*** DATA UNDER STUDY

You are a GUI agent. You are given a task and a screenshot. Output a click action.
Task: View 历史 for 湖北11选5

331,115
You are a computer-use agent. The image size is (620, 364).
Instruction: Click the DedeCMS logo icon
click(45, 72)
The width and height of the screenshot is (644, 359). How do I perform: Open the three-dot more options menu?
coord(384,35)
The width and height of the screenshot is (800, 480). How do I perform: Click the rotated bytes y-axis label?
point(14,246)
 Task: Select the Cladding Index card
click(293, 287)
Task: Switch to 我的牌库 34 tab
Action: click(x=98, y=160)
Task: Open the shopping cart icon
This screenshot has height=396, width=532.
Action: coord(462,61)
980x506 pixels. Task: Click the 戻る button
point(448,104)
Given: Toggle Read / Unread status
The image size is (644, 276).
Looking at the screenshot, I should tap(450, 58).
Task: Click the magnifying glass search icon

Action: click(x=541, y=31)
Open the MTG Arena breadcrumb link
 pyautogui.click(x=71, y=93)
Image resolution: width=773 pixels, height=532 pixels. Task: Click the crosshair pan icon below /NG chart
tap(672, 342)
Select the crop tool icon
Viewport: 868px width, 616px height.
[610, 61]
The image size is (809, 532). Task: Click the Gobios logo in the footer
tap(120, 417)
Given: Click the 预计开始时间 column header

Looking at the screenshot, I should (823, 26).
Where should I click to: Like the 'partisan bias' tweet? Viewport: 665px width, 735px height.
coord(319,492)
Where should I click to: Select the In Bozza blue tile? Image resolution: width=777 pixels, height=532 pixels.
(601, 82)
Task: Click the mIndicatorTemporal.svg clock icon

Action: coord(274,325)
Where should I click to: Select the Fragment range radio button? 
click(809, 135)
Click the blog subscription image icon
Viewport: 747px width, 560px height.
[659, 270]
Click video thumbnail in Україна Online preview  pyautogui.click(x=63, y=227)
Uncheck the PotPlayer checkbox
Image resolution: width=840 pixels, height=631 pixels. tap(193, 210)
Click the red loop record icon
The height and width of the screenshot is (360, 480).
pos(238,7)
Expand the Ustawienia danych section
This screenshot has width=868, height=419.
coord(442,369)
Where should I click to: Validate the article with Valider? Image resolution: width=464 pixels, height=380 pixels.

******

* _WHAT TO PRODUCE_: Filtering the entries above by the word "agent", copy each line that matches.

* _REPLY_:
You are a GUI agent. You are given a task and a screenshot. Output a click action.
You are a computer-use agent. The image size is (620, 364).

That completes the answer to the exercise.